= What is asked =
Copy out the rows below, from the line containing "Ω resistor zigzag" through the end of the rows, both ends included. Leave the pictures out of your copy.

= Given records =
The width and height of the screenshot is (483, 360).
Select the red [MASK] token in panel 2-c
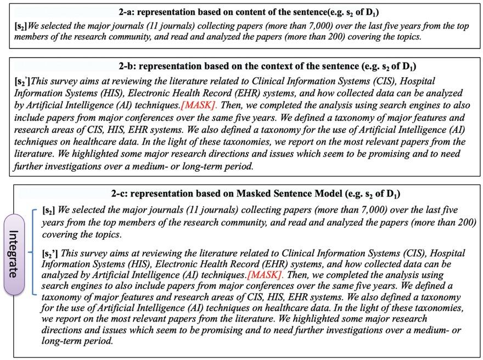(x=265, y=273)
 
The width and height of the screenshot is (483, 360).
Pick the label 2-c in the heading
(x=120, y=194)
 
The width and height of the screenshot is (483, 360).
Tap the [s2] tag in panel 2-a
(x=19, y=25)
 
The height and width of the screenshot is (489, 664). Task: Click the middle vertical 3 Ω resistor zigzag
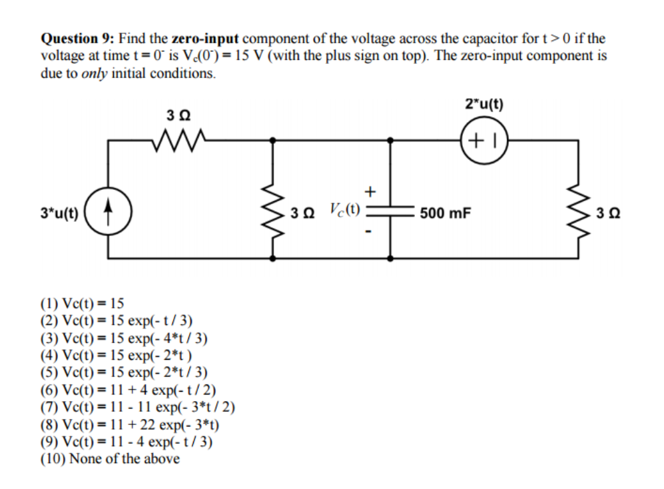pyautogui.click(x=272, y=215)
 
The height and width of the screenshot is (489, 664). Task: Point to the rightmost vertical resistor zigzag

= The answer =
The height and width of the screenshot is (489, 664). Task: Click the middle vertical 3 Ω resistor zigzag
pyautogui.click(x=272, y=215)
 
The height and width of the screenshot is (489, 664). Task: Point to the rightmost vertical resistor zigzag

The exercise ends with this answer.